**** 文件段落

七、壓縮結果注入(getCompactUserSummaryMessage

壓縮後,摘要被當作「user message」注入對話開頭:

export function getCompactUserSummaryMessage(
  summary: string,
  suppressFollowUpQuestions?: boolean,
  transcriptPath?: string,
  recentMessagesPreserved?: boolean,
): string {
  const formattedSummary = formatCompactSummary(summary)

  let baseSummary = `This session is being continued from a previous conversation that ran out of context. The summary below covers the earlier portion of the conversation.

${formattedSummary}`

  if (transcriptPath) {
    baseSummary += `\n\nIf you need specific details from before compaction (like exact code snippets, error messages, or content you generated), read the full transcript at: ${transcriptPath}`
  }

  if (recentMessagesPreserved) {
    baseSummary += `\n\nRecent messages are preserved verbatim.`
  }

  if (suppressFollowUpQuestions) {
    let continuation = `${baseSummary}
Continue the conversation from where it left off without asking the user any further questions. Resume directly — do not acknowledge the summary, do not recap what was happening, do not preface with "I'll continue" or similar. Pick up the last task as if the break never happened.`

    // Proactive 模式的特殊延續指令
    if ((feature('PROACTIVE') || feature('KAIROS')) && proactiveModule?.isProactiveActive()) {
      continuation += `

You are running in autonomous/proactive mode. This is NOT a first wake-up — you were already working autonomously before compaction. Continue your work loop: pick up where you left off based on the summary above. Do not greet the user or ask what to work on.`
    }

    return continuation
  }

  return baseSummary
}

關鍵設計:

  1. transcript 路徑: 如果壓縮前的完整記錄保存到磁碟,會告知模型路徑,讓它在需要時能自行讀取原始細節
  2. suppressFollowUpQuestions: 自動壓縮時啟用,要求模型「直接繼續,不要確認、不要重述、不要說 I'll continue」

********

= 完成下列 =
1 - 在這段關於壓縮結果注入的文字中,壓縮後的摘要被當作什麼注入對話開頭?
2 - 請抄寫壓縮結果注入那段文字中從「You are running」起至「自動壓縮時啟用,要求模型「直接繼續,不要確認、不要重述、不要說 I'll continue」」止的部分。

**** 儲存資料

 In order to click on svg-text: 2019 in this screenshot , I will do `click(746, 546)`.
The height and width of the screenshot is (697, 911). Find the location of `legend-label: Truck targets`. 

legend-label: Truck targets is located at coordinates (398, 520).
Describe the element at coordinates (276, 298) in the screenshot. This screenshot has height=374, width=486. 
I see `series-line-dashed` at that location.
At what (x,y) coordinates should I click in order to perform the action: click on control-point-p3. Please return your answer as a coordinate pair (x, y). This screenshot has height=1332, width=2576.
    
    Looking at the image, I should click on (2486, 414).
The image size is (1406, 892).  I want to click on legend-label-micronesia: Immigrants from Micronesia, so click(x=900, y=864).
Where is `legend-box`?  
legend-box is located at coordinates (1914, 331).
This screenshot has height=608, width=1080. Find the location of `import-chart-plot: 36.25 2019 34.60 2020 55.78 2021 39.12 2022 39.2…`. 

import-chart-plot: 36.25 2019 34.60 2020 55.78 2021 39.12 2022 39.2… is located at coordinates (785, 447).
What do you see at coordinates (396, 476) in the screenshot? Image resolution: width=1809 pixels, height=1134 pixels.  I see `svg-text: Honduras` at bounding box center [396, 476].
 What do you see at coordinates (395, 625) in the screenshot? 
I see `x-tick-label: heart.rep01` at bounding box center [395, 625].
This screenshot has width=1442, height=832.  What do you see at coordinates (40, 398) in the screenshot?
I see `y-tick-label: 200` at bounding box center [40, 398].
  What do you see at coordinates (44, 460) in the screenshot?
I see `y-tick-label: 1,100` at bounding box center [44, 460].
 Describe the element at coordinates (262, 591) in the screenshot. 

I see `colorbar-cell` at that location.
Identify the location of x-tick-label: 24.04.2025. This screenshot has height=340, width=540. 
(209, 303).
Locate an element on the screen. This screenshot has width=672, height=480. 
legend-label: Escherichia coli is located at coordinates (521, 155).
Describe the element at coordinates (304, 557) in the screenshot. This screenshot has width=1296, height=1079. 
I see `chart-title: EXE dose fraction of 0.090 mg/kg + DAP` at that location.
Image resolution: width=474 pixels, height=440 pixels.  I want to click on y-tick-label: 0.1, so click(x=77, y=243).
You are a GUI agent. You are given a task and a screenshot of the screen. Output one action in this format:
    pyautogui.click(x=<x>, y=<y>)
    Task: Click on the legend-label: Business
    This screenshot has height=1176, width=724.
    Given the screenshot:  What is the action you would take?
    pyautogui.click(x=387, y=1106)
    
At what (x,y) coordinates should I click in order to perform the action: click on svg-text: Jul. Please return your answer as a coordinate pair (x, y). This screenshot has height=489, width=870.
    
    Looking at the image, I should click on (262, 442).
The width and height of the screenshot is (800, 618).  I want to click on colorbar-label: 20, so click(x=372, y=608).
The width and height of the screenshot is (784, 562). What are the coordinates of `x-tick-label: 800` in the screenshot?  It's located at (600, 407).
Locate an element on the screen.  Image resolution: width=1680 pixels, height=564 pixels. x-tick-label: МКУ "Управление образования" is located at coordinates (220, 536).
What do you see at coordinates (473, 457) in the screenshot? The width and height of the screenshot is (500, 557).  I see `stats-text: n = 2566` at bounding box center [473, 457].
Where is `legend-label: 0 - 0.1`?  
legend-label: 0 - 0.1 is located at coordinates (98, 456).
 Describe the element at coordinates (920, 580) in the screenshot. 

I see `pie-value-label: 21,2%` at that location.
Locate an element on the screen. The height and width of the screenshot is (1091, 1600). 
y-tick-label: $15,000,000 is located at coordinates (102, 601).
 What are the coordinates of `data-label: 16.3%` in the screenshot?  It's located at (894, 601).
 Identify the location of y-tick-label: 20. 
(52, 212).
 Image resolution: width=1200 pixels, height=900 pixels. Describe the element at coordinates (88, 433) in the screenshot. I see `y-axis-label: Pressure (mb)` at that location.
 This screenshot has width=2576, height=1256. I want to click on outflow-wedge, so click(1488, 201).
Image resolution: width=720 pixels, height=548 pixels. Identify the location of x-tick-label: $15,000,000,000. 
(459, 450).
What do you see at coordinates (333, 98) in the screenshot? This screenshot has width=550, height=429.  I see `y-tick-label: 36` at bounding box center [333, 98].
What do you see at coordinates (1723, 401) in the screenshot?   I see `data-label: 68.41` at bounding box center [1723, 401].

********

= 答案列表 =
1 - 摘要被當作「user message」注入對話開頭。

2 -
You are running in autonomous/proactive mode. This is NOT a first wake-up — you were already working autonomously before compaction. Continue your work loop: pick up where you left off based on the summary above. Do not greet the user or ask what to work on.`
    }

    return continuation
  }

  return baseSummary
}

關鍵設計:

  1. transcript 路徑: 如果壓縮前的完整記錄保存到磁碟,會告知模型路徑,讓它在需要時能自行讀取原始細節
  2. suppressFollowUpQuestions: 自動壓縮時啟用,要求模型「直接繼續,不要確認、不要重述、不要說 I'll continue」